提灯是鸡卵巢以及卵巢内未成熟的鸡蛋。因烧烤时,将鸡卵巢与未成熟的鸡蛋一同串在竹签上,形似一盏提着的灯笼,故而得名“提灯”。提灯被咬破那一瞬间,汁水马上在口腔里面爆开,里面是新鲜的蛋液,营养特别丰富。吃完卵黄再把卵巢一整个咬入口中,极有弹性的肉质在嘴里也是越嚼越香。无论口感还是味道都十分富有层次。

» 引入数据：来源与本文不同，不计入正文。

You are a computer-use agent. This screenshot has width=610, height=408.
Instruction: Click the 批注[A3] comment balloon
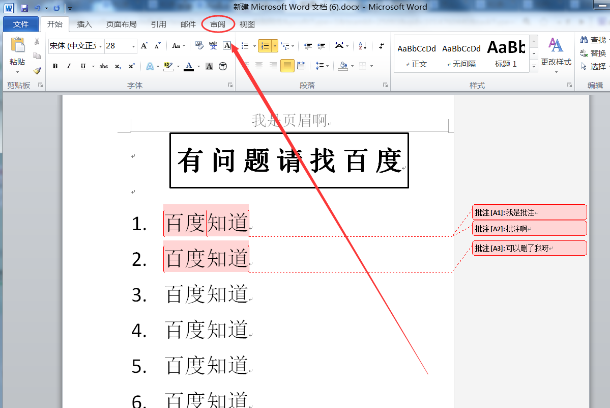pyautogui.click(x=529, y=248)
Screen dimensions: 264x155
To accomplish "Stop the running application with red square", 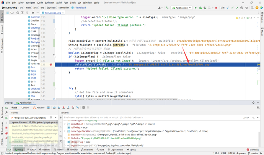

烧鸟店的命名原则是,两者具有相似特征和外观。你可能不知道提灯是什么,也从没见过它,但你看到它的第一眼就知道是它。不是每只母鸡被奉上餐桌时,体内都刚好有未成熟的卵黄。它就像是你人生中出现过的良配那般可遇不可求,不同的是,卵黄一般可以有5-10个。这些卵黄像葡萄串一样紧密,形态范围从乒乓球到鱼子大小,长得如同橘子般辉煌,在日语中直接被命名为“金柑”。很多时候人们喜欢单纯用尺寸去衡量、或掩盖问题,但它不是越大越好,也不是越小越够劲,高级的日本烧鸟店一般采用鹌鹑蛋大小的卵黄。
一只母鸡仅能贡献出一根输卵管。鸟类钟爱左侧,右侧的卵巢和输卵管在孵化后期会终止发育,这种转变可以追溯到早期鸟类为了减重以适应飞行,从而交付延续生命的使命。提灯通常取用母鸡输卵管的膨大部,占总长的1/2,其正常运作时会分泌卵白。

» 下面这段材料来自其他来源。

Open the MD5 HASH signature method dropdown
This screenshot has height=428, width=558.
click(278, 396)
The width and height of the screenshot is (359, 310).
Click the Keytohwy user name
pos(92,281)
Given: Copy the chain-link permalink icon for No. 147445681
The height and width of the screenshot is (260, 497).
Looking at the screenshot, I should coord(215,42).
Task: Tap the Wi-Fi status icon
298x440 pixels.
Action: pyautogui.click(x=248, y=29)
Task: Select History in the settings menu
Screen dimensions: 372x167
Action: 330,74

所以作为卵黄和输卵管结对而成的提灯,本质上还是一点不落地吃鸡蛋。它象征着成鸡礼的列车第一声轰鸣和行驶过的轨迹,哪怕在以鸡为主的烧鸟店,提灯也算是稀有菜品。娇嫩的卵黄用铝箔纸包裹,和下面串成盘山公路一样的生命管道,一同放在炭火上炙烤。烧鸟老手都知道提灯用中火料理最佳。如果炭火过旺,就会手动增加网的高度,改用长火奔赴指间翻动的春光。这近乎一场微型而反复的涅槃,它经历过火星翻腾、酱汁滚淋,最终以半生状态呈现在你面前,好似没确定恋情前的暧昧期。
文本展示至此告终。